• **Excerto do documento**
────

II.B. – De Direito.  

II.B.1. – Nulidade da decisão – artigo 668.º, n.º 1, al. d), ex vi do art. 660.º, n.º 2, do Código Processo Civil.

O recorrente acoima o acórdão revidendo de nulo, por se ter pronunciado “[sobre] questão não incluída nas alegações de recurso, tal seja a existência de um acordo com vista a obstar à normal degradação do imóvel”.

Preceitua a alínea d) do artigo 668.º do Código Processo Civil que [a sentença é nula] “quando o Juiz “[conheça] de questões de que não podia conhecer.”

Para a recorrente, acórdão conheceu de questões que não tinham sido objecto da oposição, nomeadamente que as obras em que o oponente funda a oposição haviam sido efectuadas no início da vigência contrato e como condição de uso e fruição do locado e de que deveriam ser deduzidas no computo das rendas a prestar pelo arrendatário.

────

• **Informação extraída**
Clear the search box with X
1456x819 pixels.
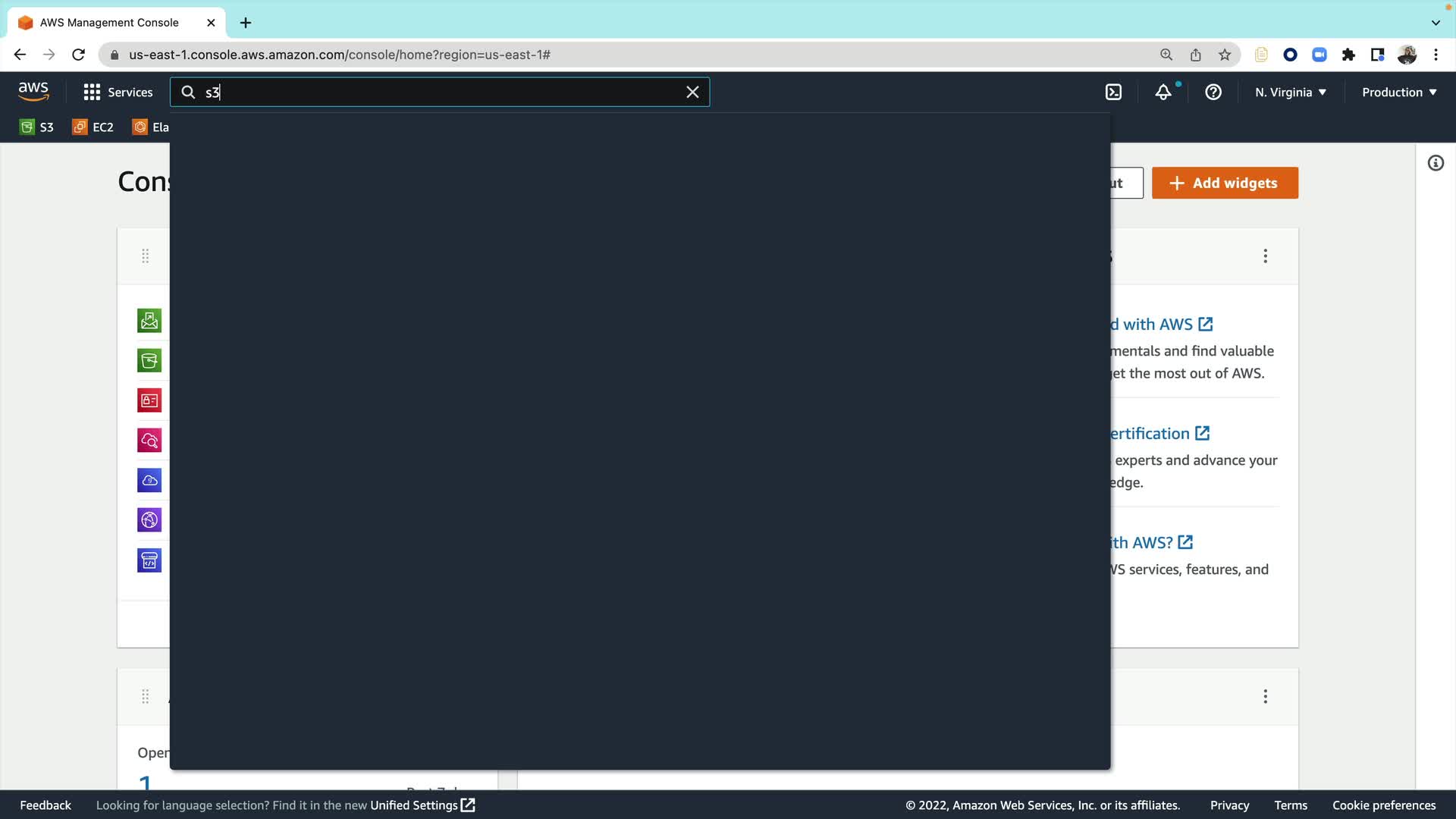coord(692,92)
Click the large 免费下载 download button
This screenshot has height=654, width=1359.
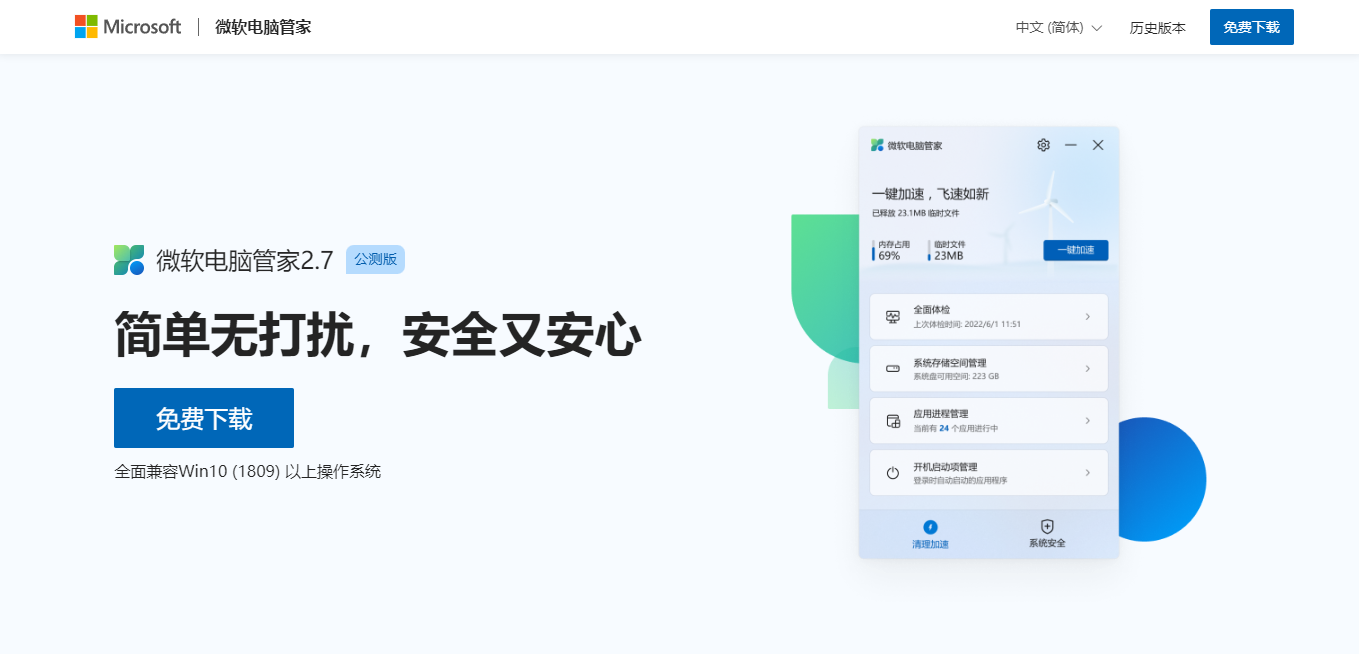(x=203, y=418)
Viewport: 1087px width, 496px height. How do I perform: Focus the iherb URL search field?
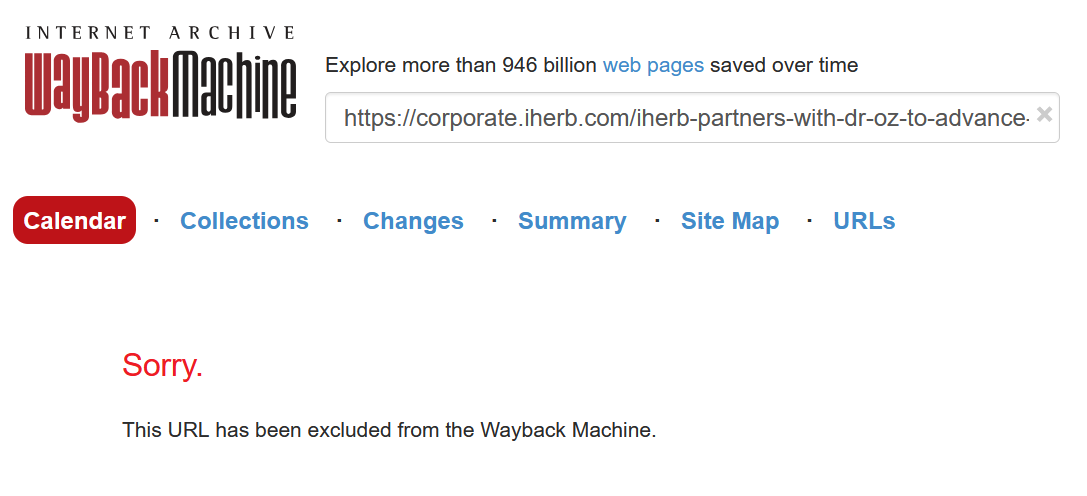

────

• **Tarefas a fazer**
• a. Responda, por favor, a estas perguntas sobre o excerto acerca da nulidade do acórdão:
(i) Que artigo, número e alínea do Código Processo Civil são indicados no título como fundamento da nulidade?
(ii) Segundo o recurso, que questão não incluída nas alegações de recurso foi apreciada pelo acórdão?
(iii) No cômputo de quê deveriam, segundo a recorrente, ser deduzidas as obras?
• b. Indique se cada afirmação concorda com o excerto acerca da nulidade do acórdão:
(i) A alínea d) do artigo 668.º prevê a nulidade da sentença quando o juiz conheça de questões de que não podia conhecer.
(ii) As obras em que o oponente funda a oposição foram feitas no fim do contrato.
(iii) O acórdão é acusado de nulidade por falta de fundamentação.
• c. Retome o excerto acerca da nulidade do acórdão a partir do ponto em que termina.

• **Resultados esperados**
• a.
(i) O artigo 668.º, n.º 1, alínea d), ex vi do art. 660.º, n.º 2.
(ii) A existência de um acordo com vista a obstar à normal degradação do imóvel.
(iii) No cômputo das rendas a prestar pelo arrendatário.

• b.
(i) Sim: "[conheça] de questões de que não podia conhecer"
(ii) Não: "haviam sido efectuadas no início da vigência contrato"
(iii) Não: "por se ter pronunciado “[sobre] questão não incluída nas alegações de recurso"

• c.
O oponente fundou a oposição em dois fundamentos: 1) - inexequibilidade do titulo (por carência de decurso do prazo fixado no artigo 9.º, n.º 7 do NRAU; 2) – realização de obras no imóvel arrendado – cfr. artigos 14.º a 17.º da petição inicial.

Nas conclusões do recurso – cfr. alíneas E) e F) [[1]] - o recorrente precisa que as obras realizadas se destinaram a colocar o locado em condições de habitabilidade - cfr. pontos 10 a 12 das alegações - e que foram realizadas com o consentimento da senhoria.

No acórdão recorrido estimou-se, quanto a esta parte, que “[quanto] à questão das obras que terão sido levadas a cabo pelo Oponente, pretendendo contrariar a sua liminar desconsideração, reafirma o seu carácter necessário visando assegurar a utilidade do locado, tendo sido realizadas com conhecimento e consentimento do locador, estando fora do âmbito das obras previstas na cláusula 9ª do contrato de arrendamento, contrariamente ao que foi entendido em sede da decisão sob recurso.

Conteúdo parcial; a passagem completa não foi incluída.